## What you need to do
Extend the news passage about the FDIC's proposed stablecoin compliance rule, picking up right after its last sentence.

### Source ###

The FDIC board approved a proposed rule on May 22, 2026, establishing Bank Secrecy Act and sanctions compliance standards for certain FDIC-supervised permitted payment stablecoin issuers under the GENIUS Act framework, the agency confirmed in an official notice of proposed rulemaking.
The proposal applies specifically to permitted payment stablecoin issuers that operate as subsidiaries of insured state nonmember banks and state savings associations supervised by the FDIC, integrating them into existing federal anti-money laundering and sanctions compliance frameworks for the first time.
The timing connects directly to the broader GENIUS Act stablecoin legislative framework advancing through Congress and the parallel regulatory actions already covered in our reporting on Senator Warren's OCC charter concerns and SoFiUSD's launch as the first national bank stablecoin, forming a picture of US stablecoin regulation being assembled simultaneously across multiple federal agencies in May 2026.

### Dataset entries ###

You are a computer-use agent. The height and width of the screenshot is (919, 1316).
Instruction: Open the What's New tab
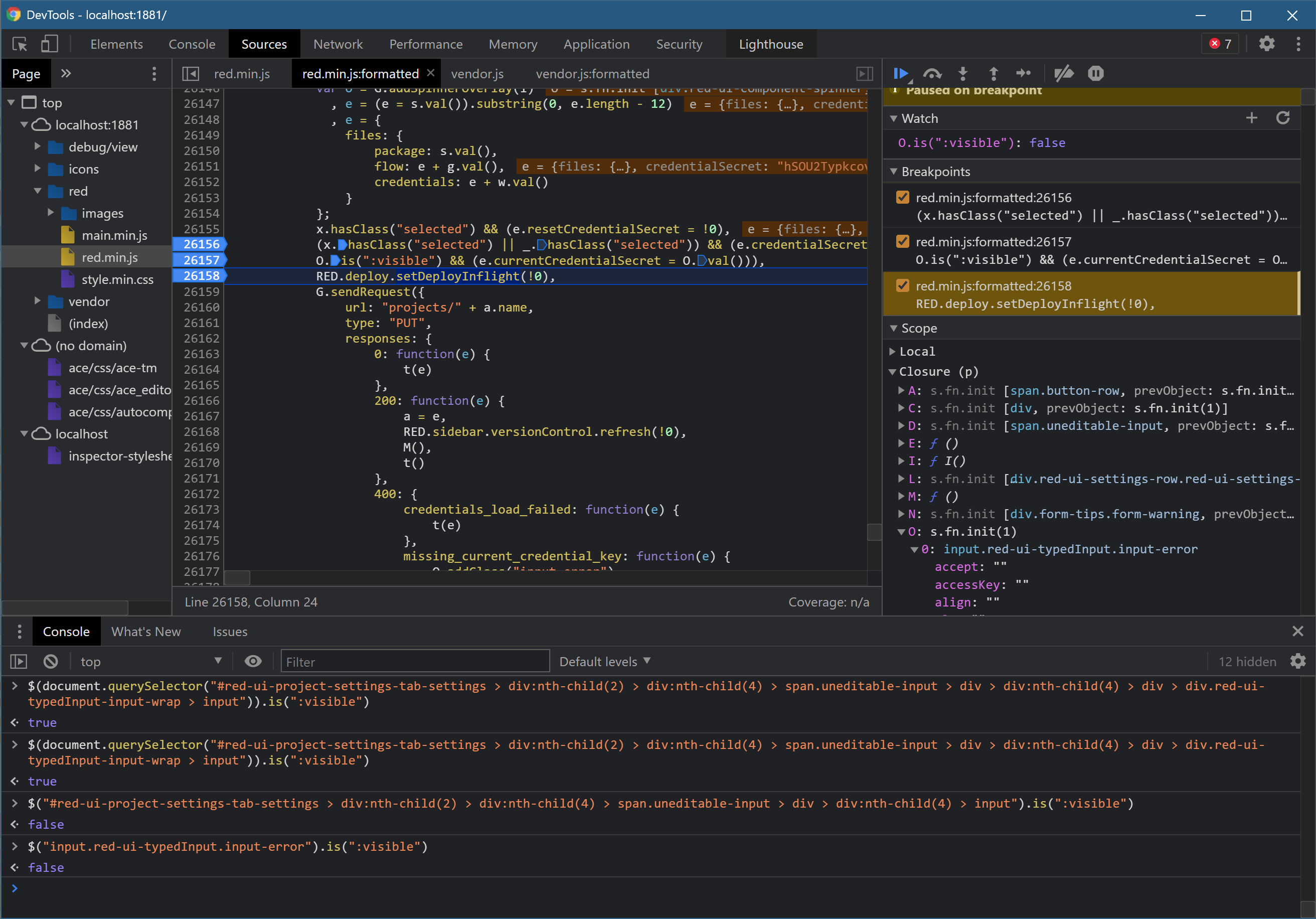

###
### Dataset entries ###

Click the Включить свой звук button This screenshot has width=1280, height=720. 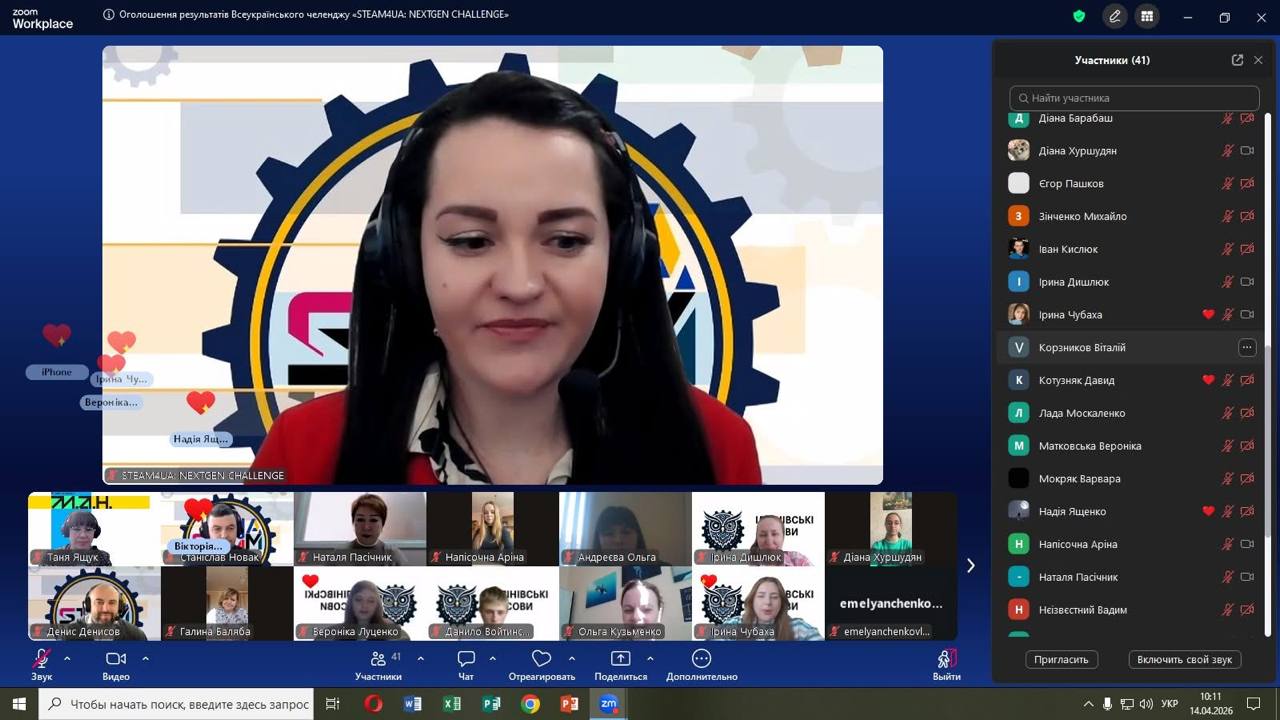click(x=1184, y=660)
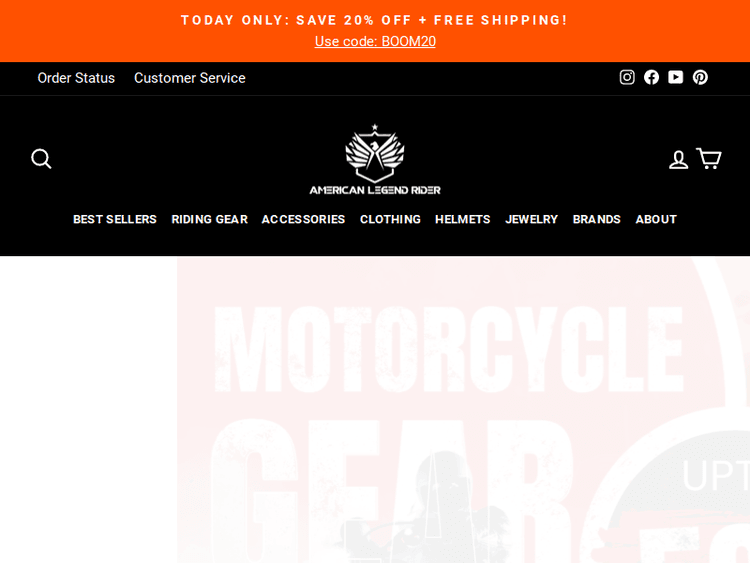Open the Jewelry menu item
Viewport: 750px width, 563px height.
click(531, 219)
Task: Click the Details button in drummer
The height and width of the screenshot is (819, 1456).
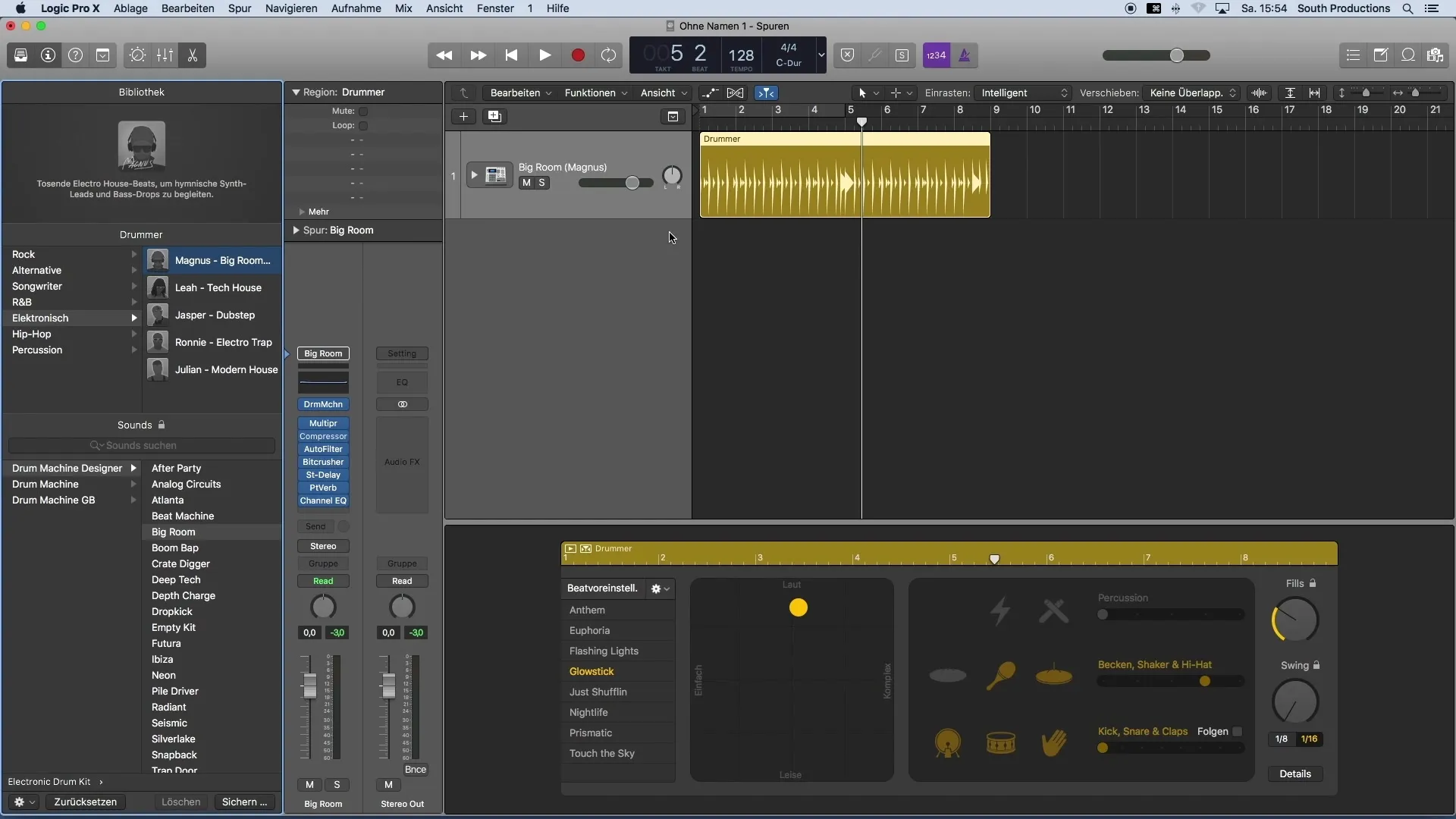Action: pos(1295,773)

###
### Dataset entries ###

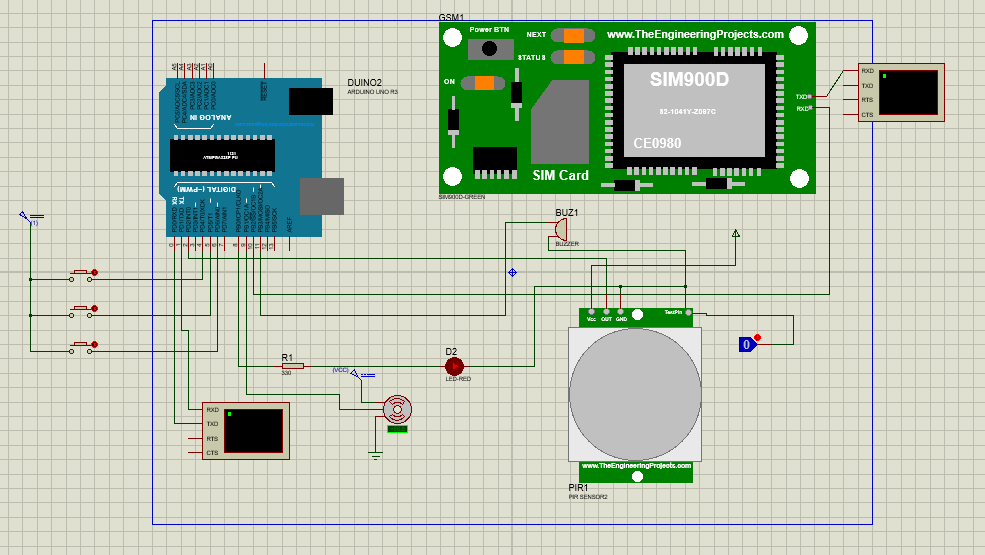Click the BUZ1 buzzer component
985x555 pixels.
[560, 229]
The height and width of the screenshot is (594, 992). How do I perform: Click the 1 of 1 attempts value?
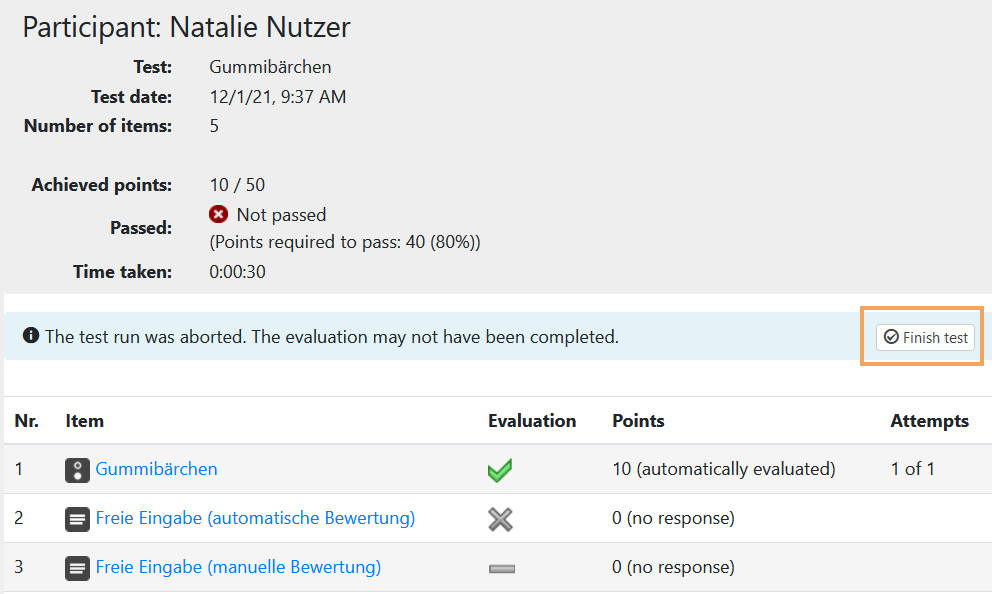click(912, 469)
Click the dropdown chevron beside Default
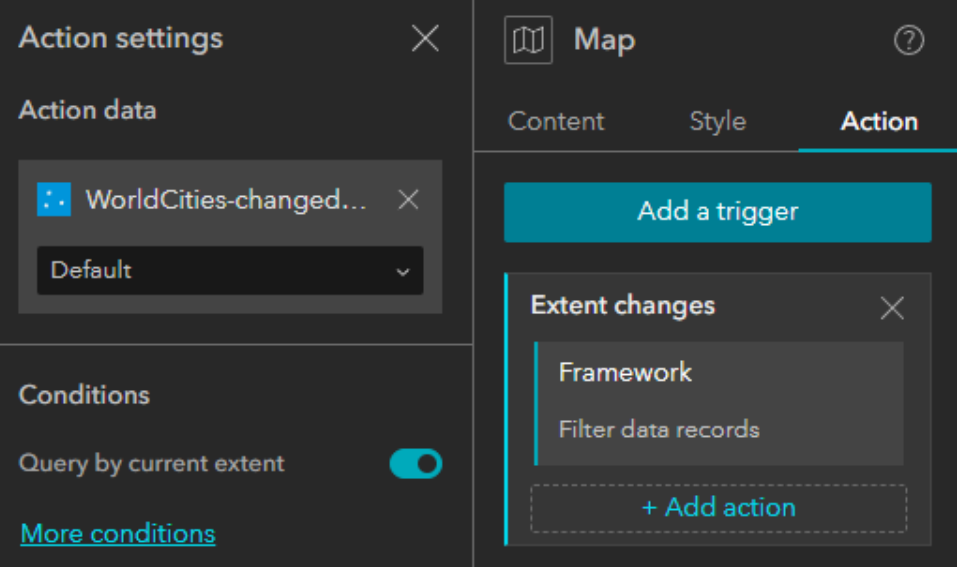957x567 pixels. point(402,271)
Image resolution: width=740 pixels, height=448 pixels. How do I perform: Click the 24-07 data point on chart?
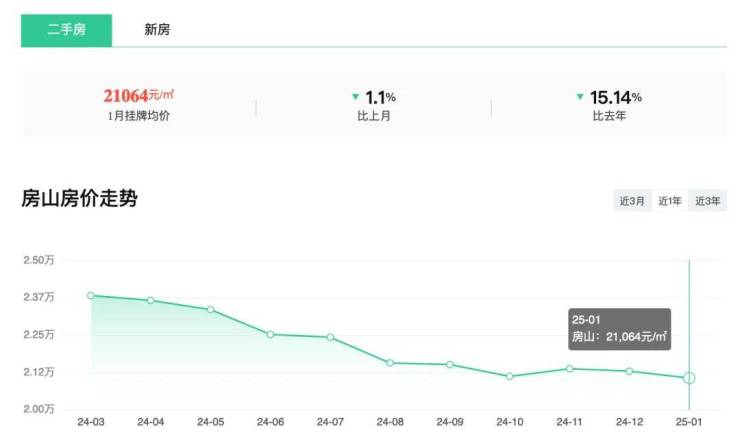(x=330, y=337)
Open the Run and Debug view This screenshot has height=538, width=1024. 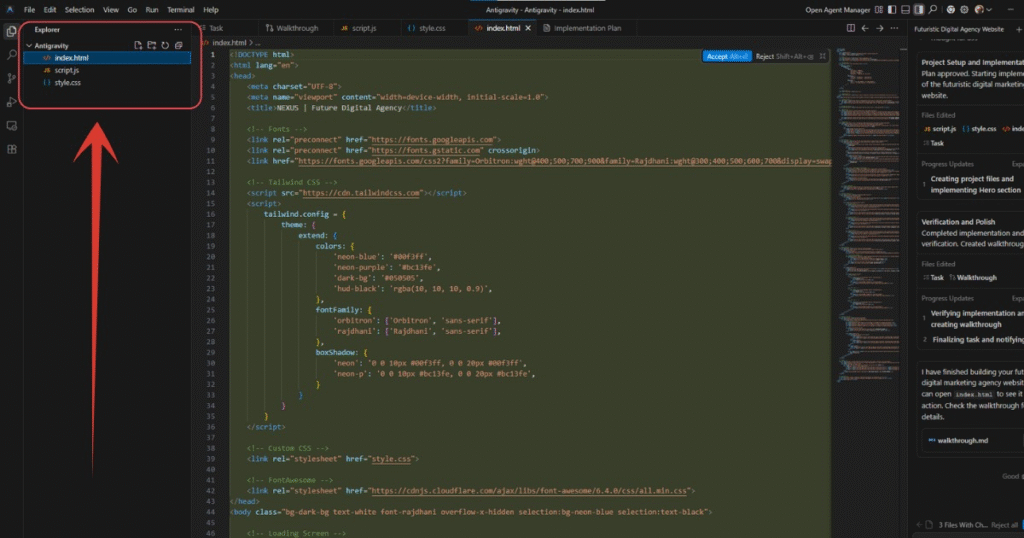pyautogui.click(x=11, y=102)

###

## Result for this task
Key Takeaways
- The FDIC board approved a proposed rule on May 22 establishing BSA and sanctions compliance standards for FDIC-supervised permitted payment stablecoin issuers.
- The proposal applies to PPSIs that are subsidiaries of insured state nonmember banks and state savings associations, positioning the FDIC as the primary federal stablecoin regulator for that specific institutional category.
- Stablecoin issuers, banks, and fintechs exploring stablecoin activities should submit comments during the public comment period and assess whether their existing AML and sanctions programs would satisfy the proposed standards.
FDIC board approval May 22, 2026 · Public comment period open · GENIUS Act implementation
What the FDIC Is Proposing and Why It Matters
On May 22, the FDIC approved a proposed rule establishing Bank Secrecy Act and sanctions compliance standards for certain FDIC-supervised permitted payment stablecoin issuers under the GENIUS Act.
The proposal has four specific components. First, AML and CFT compliance: permitted payment stablecoin issuers would be required to comply with applicable anti-money laundering and countering the financing of terrorism requirements, including regulations issued by FinCEN.
Second, sanctions obligations: PPSIs would also be required to comply with applicable economic sanctions requirements administered by the Office of Foreign Assets Control.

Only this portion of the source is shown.